Personal information
- Full name: Érik Fernando Godoy
- Date of birth: 16 August 1993 (age 32)
- Place of birth: Buenos Aires, Argentina
- Height: 1.85 m (6 ft 1 in)
- Position: Defender

Team information
- Current team: Argentinos Juniors
- Number: 4

Senior career*
- Years: Team / Apps / (Gls)
- 2012–2018: Tigre / 113 / (4)
- 2017–2018: → Belgrano (loan) / 25 / (1)
- 2018–2020: Colón / 11 / (0)
- 2019: → Vancouver Whitecaps FC (loan) / 29 / (1)
- 2020–2022: Vancouver Whitecaps FC / 35 / (2)
- 2022: Whitecaps FC 2 / 2 / (0)
- 2023–2024: Belgrano / 25 / (0)
- 2024–: Argentinos Juniors / 52 / (2)

= Érik Godoy =

Argentine footballer

Érik Fernando Godoy (born 16 August 1993) is an Argentine professional footballer who plays as a defender for Argentinos Juniors.

== Club career ==
During his time in Argentina, Godoy made over 140 appearances scoring six goals in all competitions.
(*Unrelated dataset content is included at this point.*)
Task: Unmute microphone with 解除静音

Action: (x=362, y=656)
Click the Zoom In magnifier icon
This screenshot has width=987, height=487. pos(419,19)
Godoy signed with Vancouver Whitecaps FC on a season-long loan with an option to purchase on 9 February 2019. In the 2019 season, Godoy made 29 appearances and recorded the second-most blocks in MLS history. On 22 January 2019, the purchase option was exercised and Godoy signed permanently with the Whitecaps through 2022, with an option for 2023. On 5 August 2022, Godoy was waived by Vancouver.